A0816
Title: Graphormer supervised de novo protein design method and function validation
Authors: Ting Wei - Shanghai Jiao Tong Univeristy (China) [presenting]
Abstract: Protein design is central to nearly all protein engineering problems, as it can enable the creation of proteins with new biological functions, such as improving the catalytic efficiency of enzymes. One key facet of protein design, fixed-backbone protein sequence design, seeks to design new sequences that will conform to a prescribed protein backbone structure. Nonetheless, existing sequence design methods present limitations, such as low sequence diversity and shortcomings in experimental validation of the designed functional proteins. To improve these limitations, the Graphormer-based protein design (GPD) model is initially developed. This model utilizes the transformer on a graph-based representation of 3D protein structures and incorporates Gaussian noise and a sequence random mask to node features, thereby enhancing sequence recovery and diversity.

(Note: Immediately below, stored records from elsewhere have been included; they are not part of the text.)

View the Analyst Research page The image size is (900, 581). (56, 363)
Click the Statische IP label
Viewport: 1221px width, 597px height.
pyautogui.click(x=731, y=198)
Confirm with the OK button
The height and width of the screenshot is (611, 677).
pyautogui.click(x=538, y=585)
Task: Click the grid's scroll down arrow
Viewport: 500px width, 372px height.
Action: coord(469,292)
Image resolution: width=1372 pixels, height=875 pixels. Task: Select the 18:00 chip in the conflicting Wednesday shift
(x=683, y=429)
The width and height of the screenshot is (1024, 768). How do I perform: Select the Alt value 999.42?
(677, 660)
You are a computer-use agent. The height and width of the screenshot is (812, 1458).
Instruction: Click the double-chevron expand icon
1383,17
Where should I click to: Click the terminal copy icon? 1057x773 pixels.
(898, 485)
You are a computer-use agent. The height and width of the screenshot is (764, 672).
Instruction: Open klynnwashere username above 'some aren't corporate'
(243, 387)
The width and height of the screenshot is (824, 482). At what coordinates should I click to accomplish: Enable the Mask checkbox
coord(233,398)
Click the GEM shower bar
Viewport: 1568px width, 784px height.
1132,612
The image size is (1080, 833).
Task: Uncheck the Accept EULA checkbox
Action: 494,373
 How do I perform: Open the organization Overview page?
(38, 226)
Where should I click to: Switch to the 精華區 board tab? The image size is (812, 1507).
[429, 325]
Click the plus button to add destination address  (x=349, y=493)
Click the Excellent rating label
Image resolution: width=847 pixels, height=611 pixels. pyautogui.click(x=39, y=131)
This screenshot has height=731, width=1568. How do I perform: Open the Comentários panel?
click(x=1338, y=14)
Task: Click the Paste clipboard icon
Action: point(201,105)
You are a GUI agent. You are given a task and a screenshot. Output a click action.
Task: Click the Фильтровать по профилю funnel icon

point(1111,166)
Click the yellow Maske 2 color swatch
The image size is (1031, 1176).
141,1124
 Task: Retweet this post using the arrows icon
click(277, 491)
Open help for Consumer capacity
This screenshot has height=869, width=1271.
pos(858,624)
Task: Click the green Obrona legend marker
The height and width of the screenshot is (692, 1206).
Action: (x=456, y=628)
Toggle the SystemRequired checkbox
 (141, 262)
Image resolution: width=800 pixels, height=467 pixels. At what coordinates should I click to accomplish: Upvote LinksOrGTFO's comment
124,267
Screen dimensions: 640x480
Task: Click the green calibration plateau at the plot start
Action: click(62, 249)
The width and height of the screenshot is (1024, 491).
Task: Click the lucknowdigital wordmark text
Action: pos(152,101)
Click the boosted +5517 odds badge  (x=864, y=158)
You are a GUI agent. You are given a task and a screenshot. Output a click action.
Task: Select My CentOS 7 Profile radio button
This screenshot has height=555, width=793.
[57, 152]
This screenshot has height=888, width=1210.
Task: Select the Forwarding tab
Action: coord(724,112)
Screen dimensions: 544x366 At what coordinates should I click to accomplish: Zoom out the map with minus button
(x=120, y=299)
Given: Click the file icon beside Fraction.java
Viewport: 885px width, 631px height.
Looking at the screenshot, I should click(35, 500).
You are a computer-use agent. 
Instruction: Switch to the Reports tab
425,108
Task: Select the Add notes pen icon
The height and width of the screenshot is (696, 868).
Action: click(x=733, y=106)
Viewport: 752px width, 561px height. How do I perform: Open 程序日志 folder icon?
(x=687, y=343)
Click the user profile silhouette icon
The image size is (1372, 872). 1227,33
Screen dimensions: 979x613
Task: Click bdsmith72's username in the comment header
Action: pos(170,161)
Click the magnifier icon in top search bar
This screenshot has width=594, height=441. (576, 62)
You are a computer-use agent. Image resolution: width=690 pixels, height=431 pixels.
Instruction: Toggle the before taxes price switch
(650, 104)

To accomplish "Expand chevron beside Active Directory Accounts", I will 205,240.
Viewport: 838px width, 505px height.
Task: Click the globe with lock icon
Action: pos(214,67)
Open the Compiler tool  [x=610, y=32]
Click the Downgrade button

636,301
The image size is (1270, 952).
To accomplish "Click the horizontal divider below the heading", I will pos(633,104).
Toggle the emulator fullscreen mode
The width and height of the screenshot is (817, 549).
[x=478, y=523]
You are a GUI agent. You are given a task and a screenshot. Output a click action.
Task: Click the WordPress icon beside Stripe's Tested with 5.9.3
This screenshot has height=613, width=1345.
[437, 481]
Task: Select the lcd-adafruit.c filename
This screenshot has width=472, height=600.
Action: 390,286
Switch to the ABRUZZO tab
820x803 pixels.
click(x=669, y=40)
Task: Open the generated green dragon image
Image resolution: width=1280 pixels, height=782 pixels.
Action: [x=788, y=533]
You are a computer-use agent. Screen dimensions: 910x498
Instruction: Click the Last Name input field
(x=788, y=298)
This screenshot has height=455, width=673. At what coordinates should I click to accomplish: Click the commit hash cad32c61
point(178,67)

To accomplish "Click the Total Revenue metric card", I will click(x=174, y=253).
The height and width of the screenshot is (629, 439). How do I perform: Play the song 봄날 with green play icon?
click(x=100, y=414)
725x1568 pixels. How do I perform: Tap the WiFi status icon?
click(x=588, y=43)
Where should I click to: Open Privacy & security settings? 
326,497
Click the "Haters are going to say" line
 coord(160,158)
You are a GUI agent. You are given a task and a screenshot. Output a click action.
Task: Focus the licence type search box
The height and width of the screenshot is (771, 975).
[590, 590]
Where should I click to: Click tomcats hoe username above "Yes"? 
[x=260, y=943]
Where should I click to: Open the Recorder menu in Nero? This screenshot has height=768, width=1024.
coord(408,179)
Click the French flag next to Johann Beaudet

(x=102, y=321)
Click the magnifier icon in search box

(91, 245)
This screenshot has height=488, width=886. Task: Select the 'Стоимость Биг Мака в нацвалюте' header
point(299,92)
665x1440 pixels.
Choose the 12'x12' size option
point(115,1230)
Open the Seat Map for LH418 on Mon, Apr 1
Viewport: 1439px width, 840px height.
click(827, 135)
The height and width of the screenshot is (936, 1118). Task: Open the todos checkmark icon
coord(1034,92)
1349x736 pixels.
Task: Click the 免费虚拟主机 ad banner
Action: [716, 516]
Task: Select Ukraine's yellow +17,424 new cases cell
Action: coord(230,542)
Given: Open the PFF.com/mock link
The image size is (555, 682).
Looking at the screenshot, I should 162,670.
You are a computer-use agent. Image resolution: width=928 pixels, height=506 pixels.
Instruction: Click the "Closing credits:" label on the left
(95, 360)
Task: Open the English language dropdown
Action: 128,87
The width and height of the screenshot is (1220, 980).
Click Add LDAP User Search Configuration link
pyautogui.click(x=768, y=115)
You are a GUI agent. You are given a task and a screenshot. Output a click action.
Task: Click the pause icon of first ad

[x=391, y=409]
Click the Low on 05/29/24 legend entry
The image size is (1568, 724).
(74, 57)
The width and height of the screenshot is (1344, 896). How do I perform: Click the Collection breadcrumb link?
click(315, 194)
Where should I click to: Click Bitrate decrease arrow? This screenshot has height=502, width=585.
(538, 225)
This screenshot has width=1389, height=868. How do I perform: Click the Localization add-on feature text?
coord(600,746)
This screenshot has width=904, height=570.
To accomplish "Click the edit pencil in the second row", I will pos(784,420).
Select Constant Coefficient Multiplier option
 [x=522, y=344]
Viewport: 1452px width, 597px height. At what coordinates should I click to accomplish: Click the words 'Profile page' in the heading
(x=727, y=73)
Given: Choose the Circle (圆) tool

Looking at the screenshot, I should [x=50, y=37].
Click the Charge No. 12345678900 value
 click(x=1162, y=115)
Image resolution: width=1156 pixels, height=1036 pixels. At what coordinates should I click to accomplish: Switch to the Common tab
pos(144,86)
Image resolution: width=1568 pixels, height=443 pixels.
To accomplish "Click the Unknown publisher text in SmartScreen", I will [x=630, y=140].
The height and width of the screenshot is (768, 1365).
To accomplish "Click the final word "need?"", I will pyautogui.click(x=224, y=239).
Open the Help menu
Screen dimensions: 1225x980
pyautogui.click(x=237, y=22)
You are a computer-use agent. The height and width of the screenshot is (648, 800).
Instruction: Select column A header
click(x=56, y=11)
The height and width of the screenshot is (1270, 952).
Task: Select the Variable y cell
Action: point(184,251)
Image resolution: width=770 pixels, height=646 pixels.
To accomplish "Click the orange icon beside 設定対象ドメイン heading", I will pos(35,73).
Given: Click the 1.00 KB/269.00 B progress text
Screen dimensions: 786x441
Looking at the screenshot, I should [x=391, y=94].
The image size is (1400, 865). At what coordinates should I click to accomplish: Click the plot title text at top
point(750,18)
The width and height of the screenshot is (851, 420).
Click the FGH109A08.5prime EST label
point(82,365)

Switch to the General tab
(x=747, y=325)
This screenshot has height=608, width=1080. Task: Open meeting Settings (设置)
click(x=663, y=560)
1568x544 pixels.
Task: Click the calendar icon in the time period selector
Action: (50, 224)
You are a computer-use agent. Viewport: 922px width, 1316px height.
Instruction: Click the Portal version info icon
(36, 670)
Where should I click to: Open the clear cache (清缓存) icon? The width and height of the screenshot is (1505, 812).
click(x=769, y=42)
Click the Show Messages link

The performance of the GPD model was significantly better than that of the state-of-the-art ProteinMPNN model on multiple independent tests, especially for sequence diversity. GPD is employed to design CalB hydrolase, and nine artificially designed CalB proteins are generated. The results show significant improvement in the catalytic activity, which is 1.7 times higher than the CalB wild type. Thus, the GPD method could be used for the de novo design of industrial enzymes and protein drugs with specific functions.